The farm in question is located in the Northern Cape province of South Africa with extensions in the Western Cape and produces a variety of fruits, including grapes, berries and Medjoul dates.
“We are a farming company not a marketing company. We produce South African dates and we sell it to the local market. I am not aware of any [Israeli] dates coming in to this country [South Africa]. We do not buy to sell. We produce to sell. So definitely, not one of our dates that our customers in South Africa eats is of Israeli origin.”
International Palestinian activists believe that the farmers in South Africa sell their dates to a company called Hadiklaim Israeli Date Growers Cooperative. They then resell the produce to various retailers around the world. The Israeli company therefore earns huge profits based on produce obtained in South Africa. They have called on people and Muslims in particular to refrain from buying dates from the company despite the origin of the dates being South Africa in the case of the Kalahari Medjoul.

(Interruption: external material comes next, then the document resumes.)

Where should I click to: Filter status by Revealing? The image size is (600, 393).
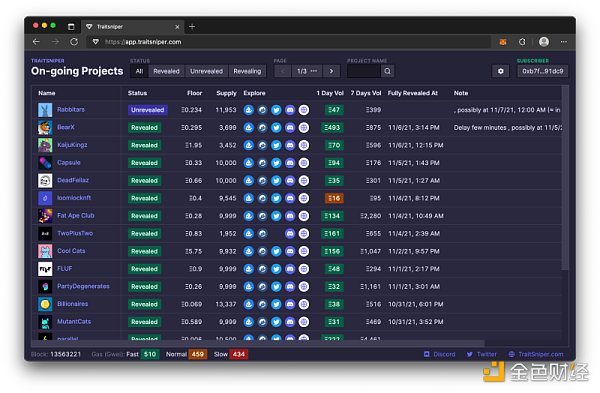pos(247,71)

The date is amongst a list of products that have been sold to countries in the Middle East, Asia, Europe, the US and Australia by Hadiklaim. According to the company website they have not sold any dates to Africa.
Who owns Karsten Farm
Karsten Farm is 90% owned by the Karsten family and 10% belongs to the Industrial Development Cooperation of South Africa (IDC). The IDC is a national development finance institution set up to promote economic growth and industrial development. It is owned by the South African government under the supervision of the Economic Development ministry.”
Peter Karsten labeled as rumour information spread that they were importing dates from Israel and selling them in South Africa.
“What is true is that we sold [dates] to an Israeli company called Hadiklaim, like we have sold to many other countries around the globe. So it’s a purely commercial decision to sell for the best price.”
The Muslim Judicial Council SA (MJC) also issued a statement previously confirming Karsten Farms dates as South African grown, harvested and packaged.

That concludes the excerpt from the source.